Authorities were assessing the situation "to see if the evacuees can be allowed to go home" in 145 villages around Taal Volcano in Batangas province, 66 kilometres south of Manila, said Mark Timbal, a spokesman for the national disaster agency.
Timbal said the Philippine Institute of Volcanology and Seismology (Phivolcs) on Friday night lowered the alert at Taal to level 2 from level 3, which means magma extruding from the main crater could drive explosive eruption, Timbal said.
A total of 21,789 residents have been forced to stay in evacuation centres or with relatives and friends since July 1, when Taal was placed under alert level 3 after it it spewed a dark, one-kilometre-high plume of volcanic gas and steam.
Nineteen other phreatomagmatic bursts were recorded until July 9, after which "there has been a cessation of eruptive activity at Taal Volcano," Phivolcs said in its bulletin.

Saved data entries
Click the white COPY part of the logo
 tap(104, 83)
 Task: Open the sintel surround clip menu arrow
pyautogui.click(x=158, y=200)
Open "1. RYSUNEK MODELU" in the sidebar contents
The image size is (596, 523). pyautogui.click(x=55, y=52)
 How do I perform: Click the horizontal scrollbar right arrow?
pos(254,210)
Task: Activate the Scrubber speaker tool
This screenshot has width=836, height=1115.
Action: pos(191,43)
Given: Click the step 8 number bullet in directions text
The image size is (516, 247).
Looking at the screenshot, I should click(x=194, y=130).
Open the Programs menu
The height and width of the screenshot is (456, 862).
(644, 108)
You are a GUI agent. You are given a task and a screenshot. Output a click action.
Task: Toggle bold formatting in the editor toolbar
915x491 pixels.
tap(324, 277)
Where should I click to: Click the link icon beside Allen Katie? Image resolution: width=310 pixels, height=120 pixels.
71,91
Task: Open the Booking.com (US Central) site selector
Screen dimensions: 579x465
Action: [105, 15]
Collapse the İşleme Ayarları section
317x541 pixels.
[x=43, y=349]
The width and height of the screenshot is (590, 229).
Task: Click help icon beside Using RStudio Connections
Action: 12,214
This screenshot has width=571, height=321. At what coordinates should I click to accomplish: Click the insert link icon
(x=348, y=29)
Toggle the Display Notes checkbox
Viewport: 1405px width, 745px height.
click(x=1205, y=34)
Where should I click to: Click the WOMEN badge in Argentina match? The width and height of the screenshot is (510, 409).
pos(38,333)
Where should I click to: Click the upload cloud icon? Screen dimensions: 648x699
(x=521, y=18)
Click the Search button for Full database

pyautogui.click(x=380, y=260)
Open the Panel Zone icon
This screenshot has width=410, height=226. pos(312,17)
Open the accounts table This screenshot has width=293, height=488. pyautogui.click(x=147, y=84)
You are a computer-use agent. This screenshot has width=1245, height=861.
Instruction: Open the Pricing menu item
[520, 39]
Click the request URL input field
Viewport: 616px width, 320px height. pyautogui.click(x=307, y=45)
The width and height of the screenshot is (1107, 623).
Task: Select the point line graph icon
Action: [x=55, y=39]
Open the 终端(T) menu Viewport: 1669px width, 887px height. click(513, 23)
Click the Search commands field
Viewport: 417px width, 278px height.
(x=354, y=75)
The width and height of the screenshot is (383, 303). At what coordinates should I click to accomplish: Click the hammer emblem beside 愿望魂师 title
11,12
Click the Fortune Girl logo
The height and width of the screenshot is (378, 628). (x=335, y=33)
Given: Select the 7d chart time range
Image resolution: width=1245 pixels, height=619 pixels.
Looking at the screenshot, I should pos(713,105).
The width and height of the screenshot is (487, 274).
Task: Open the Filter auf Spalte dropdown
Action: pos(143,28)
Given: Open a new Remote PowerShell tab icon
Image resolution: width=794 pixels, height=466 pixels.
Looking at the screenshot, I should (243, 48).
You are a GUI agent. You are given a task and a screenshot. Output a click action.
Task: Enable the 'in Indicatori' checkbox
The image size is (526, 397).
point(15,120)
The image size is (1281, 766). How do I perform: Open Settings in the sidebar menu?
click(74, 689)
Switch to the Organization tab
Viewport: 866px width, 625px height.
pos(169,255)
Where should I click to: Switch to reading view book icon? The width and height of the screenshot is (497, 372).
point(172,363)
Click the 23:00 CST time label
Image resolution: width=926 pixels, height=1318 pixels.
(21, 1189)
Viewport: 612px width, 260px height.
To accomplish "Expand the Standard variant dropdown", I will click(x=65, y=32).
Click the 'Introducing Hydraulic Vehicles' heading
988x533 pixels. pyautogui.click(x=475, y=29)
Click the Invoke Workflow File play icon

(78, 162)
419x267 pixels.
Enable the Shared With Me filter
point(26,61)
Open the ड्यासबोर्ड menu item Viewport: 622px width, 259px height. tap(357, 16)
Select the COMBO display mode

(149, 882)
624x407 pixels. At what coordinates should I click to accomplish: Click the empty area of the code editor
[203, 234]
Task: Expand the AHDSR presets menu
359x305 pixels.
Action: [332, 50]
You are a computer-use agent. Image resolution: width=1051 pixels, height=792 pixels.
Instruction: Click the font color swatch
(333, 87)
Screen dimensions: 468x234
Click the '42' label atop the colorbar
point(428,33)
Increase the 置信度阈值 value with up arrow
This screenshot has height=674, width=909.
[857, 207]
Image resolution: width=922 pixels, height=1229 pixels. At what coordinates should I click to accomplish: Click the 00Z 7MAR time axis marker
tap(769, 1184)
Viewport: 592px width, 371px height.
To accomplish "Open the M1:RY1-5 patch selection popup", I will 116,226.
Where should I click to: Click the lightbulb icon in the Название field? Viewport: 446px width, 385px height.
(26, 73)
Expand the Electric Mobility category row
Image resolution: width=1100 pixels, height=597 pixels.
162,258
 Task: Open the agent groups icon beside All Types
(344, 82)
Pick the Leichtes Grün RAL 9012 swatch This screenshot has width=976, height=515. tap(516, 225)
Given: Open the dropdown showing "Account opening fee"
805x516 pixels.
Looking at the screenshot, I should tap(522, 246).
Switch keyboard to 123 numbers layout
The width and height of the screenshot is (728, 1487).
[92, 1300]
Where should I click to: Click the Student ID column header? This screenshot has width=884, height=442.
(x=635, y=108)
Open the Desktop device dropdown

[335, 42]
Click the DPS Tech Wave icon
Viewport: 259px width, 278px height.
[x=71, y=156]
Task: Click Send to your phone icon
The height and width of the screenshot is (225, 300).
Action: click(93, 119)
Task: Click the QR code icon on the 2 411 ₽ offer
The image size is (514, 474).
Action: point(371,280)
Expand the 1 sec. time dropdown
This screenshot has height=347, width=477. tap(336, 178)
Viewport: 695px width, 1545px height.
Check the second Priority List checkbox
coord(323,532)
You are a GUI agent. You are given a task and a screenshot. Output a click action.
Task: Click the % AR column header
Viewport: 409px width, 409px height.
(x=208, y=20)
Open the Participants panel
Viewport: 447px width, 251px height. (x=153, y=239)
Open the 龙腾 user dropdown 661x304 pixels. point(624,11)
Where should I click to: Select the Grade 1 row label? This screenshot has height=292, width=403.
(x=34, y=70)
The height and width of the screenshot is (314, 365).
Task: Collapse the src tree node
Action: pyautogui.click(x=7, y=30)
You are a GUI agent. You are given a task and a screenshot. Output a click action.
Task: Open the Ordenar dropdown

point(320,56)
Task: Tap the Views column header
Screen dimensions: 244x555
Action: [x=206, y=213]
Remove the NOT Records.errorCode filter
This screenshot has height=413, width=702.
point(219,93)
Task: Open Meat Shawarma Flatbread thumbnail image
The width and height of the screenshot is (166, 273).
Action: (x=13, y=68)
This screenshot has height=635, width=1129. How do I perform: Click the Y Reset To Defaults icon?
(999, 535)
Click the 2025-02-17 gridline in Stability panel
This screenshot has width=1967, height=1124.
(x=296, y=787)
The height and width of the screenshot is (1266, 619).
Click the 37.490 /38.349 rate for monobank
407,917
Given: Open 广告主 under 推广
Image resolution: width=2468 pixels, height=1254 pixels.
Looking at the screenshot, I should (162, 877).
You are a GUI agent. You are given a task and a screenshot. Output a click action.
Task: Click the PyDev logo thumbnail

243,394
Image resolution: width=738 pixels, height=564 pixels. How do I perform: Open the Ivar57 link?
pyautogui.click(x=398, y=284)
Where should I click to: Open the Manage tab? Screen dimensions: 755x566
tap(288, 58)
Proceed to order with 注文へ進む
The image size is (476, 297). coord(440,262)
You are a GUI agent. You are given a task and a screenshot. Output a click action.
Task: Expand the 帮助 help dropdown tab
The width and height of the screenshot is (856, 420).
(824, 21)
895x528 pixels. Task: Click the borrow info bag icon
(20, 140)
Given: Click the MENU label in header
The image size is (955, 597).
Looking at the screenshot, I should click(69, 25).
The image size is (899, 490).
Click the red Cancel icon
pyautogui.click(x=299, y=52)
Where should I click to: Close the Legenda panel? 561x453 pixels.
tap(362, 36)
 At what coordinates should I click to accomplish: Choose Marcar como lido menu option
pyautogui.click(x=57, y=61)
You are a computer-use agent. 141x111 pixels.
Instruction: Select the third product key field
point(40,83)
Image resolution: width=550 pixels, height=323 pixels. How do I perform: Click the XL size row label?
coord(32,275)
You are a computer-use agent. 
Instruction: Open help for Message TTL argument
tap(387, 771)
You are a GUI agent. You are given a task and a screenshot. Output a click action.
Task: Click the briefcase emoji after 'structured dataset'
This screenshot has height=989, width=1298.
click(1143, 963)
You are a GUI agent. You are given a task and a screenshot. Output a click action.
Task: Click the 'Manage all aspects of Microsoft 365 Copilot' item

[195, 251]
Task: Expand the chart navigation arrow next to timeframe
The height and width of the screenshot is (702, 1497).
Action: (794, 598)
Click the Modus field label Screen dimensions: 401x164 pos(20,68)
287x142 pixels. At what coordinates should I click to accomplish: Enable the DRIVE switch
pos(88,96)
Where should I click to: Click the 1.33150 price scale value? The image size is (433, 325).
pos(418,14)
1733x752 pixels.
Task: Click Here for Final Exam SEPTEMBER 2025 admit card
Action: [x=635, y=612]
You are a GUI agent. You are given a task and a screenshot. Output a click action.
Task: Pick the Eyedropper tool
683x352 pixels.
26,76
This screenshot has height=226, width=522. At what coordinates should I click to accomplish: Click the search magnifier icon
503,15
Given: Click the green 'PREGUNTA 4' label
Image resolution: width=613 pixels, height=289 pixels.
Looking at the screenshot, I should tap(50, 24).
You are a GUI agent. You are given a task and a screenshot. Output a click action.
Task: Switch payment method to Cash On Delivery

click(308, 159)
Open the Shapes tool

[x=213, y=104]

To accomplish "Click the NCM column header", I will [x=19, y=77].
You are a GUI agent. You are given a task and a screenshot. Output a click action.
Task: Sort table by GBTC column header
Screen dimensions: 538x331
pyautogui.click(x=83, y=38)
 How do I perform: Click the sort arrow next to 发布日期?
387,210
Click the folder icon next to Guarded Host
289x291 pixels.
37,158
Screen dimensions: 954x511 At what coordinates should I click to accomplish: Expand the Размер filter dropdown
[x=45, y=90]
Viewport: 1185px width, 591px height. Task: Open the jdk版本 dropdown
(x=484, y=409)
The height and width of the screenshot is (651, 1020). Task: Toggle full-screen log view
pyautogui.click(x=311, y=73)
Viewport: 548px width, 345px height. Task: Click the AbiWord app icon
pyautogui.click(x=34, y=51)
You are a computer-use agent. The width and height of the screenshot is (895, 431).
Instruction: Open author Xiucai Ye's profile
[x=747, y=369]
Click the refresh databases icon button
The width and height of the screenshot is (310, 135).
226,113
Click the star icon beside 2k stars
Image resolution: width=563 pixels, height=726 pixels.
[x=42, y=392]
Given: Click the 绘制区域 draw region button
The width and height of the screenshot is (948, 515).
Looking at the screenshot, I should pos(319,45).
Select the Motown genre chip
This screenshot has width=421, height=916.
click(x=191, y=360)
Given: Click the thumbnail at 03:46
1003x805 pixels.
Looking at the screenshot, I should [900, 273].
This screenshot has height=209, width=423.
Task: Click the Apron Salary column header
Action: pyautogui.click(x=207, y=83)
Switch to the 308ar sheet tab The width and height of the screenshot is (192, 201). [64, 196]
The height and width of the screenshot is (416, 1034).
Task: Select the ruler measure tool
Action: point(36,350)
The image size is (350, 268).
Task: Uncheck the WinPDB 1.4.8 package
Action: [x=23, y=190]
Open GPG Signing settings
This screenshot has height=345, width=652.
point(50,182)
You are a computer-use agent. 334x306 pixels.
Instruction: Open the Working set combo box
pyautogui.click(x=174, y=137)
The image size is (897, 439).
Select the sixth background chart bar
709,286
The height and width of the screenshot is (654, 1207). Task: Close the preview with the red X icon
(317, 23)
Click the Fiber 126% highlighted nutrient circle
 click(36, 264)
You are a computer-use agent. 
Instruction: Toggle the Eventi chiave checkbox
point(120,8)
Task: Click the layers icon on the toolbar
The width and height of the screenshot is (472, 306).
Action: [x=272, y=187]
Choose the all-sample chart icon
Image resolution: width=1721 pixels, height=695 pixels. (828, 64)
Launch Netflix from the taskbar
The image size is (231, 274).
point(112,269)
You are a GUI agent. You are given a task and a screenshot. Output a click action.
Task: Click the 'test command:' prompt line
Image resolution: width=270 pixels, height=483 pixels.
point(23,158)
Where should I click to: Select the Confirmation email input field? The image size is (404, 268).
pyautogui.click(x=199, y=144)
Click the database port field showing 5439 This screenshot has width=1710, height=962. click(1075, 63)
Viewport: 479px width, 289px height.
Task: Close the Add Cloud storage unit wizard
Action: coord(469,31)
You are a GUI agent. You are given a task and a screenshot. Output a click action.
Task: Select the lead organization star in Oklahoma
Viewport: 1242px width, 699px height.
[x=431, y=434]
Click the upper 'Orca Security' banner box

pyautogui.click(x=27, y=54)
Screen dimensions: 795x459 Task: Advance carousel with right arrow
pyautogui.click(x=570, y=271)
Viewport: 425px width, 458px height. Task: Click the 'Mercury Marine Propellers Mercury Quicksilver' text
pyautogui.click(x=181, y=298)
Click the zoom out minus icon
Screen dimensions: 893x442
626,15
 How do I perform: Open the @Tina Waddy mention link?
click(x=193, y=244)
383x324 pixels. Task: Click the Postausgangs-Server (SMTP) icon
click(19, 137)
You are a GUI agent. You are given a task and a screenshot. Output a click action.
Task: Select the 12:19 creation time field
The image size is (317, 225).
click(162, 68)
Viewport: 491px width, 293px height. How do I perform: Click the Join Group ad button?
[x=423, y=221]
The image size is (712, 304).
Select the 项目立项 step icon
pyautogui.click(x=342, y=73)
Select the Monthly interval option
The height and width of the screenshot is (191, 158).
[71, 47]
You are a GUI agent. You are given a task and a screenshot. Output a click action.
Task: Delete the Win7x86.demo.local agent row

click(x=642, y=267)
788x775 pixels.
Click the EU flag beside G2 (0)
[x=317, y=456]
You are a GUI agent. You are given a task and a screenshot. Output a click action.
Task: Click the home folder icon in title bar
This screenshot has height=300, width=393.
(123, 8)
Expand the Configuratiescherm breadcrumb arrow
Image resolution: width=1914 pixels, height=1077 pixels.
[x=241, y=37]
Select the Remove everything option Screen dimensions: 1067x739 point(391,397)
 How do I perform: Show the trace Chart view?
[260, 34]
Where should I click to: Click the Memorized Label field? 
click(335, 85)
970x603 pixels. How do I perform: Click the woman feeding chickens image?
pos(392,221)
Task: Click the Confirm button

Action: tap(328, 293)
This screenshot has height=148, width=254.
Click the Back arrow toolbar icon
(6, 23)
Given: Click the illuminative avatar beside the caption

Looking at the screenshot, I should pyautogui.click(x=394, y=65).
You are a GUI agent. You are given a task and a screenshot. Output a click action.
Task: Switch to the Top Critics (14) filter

** ACTIONS TO TAKE **
[a] Swap "evacuation centres" for "shelters" and write out the Taal Volcano report from "A total of 21,789" up to and including "gas and steam.".
[b] According to the Taal Volcano report, how many residents have had to stay in evacuation centers or with relatives and friends since July 1?
The rows have no connection to the Taal Volcano report.

** SOLUTIONS BY TASK **
[a]
A total of 21,789 residents have been forced to stay in shelters or with relatives and friends since July 1, when Taal was placed under alert level 3 after it it spewed a dark, one-kilometre-high plume of volcanic gas and steam.

[b] 21,789 residents.